Source passage —
++++
Historic district in New Jersey, United States

The Old Mine Road Historic District is a 687 acre historic district located along Old Mine Road in Sussex County and Warren County, New Jersey. It is part of the Delaware Water Gap National Recreation Area. The district was added to the National Register of Historic Places on December 3, 1980, for its significance in agriculture, archaeology, architecture, commerce, exploration/settlement, and transportation. It includes 24 contributing buildings and five contributing sites.

==History and description==
The Old Mine Road is a 104 mi long stretch of roads that connect from the Hudson River by Kingston, New York to the Delaware River in Sussex and Warren counties. This district is a linear district along a 26 mi section of the Old Mine Road in Sussex and Warren counties. In this stretch, it is known as County Route 521, Delaware Mine Road, Old Mine Road, River Road and various other local designations.

The stretch runs through Montague, Sandyston, Walpack and Hardwick townships. The southern end starts near the Pahaquarry Copper Mine, in what was once Pahaquarry Township, now part of Hardwick Township. The northern end is at the intersection of Old Mine Road, County Route 521, and U.S. Route 206 in Montague Township.
++++
Provided information —
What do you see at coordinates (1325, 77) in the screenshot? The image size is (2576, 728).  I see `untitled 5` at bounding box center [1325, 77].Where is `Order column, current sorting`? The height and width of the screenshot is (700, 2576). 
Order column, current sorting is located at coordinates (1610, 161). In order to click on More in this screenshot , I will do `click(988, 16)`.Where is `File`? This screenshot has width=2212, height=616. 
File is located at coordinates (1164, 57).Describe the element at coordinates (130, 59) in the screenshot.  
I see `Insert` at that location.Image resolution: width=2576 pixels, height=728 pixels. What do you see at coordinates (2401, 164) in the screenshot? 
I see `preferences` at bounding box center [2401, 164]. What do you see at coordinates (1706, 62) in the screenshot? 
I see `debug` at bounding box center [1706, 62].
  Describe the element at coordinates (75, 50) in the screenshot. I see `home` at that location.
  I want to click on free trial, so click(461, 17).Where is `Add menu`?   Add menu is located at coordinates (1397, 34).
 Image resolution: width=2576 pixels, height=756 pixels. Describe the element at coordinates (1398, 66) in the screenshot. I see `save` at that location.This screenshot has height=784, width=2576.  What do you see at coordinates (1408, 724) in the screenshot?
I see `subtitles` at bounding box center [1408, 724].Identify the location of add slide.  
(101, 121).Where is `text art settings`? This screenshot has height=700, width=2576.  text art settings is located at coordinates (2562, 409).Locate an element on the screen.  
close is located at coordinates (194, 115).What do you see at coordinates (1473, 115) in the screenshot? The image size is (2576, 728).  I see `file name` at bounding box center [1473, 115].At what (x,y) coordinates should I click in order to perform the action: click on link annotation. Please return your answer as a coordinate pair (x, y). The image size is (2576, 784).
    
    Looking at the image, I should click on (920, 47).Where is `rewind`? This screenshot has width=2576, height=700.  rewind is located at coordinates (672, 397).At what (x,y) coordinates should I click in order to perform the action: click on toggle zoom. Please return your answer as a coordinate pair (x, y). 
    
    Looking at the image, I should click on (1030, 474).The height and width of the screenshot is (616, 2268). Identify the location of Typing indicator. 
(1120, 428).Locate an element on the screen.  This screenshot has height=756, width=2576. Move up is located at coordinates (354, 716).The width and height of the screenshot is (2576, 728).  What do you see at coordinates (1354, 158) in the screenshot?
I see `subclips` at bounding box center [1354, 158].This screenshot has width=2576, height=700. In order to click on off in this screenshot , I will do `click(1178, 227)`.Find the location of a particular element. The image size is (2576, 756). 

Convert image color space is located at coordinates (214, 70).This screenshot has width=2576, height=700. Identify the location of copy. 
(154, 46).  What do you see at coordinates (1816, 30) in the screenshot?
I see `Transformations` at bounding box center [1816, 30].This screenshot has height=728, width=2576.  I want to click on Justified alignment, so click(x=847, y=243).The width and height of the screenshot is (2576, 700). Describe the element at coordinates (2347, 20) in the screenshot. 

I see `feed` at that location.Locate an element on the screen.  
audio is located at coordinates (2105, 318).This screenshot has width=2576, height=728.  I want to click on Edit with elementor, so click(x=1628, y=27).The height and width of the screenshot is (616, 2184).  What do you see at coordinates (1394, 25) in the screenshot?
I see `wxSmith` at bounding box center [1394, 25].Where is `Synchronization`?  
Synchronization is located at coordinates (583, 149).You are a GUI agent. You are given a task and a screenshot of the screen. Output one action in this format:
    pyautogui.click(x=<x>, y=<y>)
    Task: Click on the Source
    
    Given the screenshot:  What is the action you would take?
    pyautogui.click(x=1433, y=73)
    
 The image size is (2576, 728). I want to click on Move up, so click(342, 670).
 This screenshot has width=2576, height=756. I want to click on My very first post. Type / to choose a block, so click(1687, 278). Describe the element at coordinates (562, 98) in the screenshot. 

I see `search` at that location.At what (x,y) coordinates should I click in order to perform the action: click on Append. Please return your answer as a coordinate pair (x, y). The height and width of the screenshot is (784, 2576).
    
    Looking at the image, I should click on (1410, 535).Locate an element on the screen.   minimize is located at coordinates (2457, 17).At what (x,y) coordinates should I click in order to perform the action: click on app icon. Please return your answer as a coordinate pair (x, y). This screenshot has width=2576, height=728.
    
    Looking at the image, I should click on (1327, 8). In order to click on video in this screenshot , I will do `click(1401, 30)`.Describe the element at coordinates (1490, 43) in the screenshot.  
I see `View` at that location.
++++
Task objective —
Translate this sentence from the Old Mine Road passage into Spanish: "The stretch runs through Montague, Sandyston, Walpack and Hardwick townships."

Task output —
El tramo atraviesa los municipios de Montague, Sandyston, Walpack y Hardwick.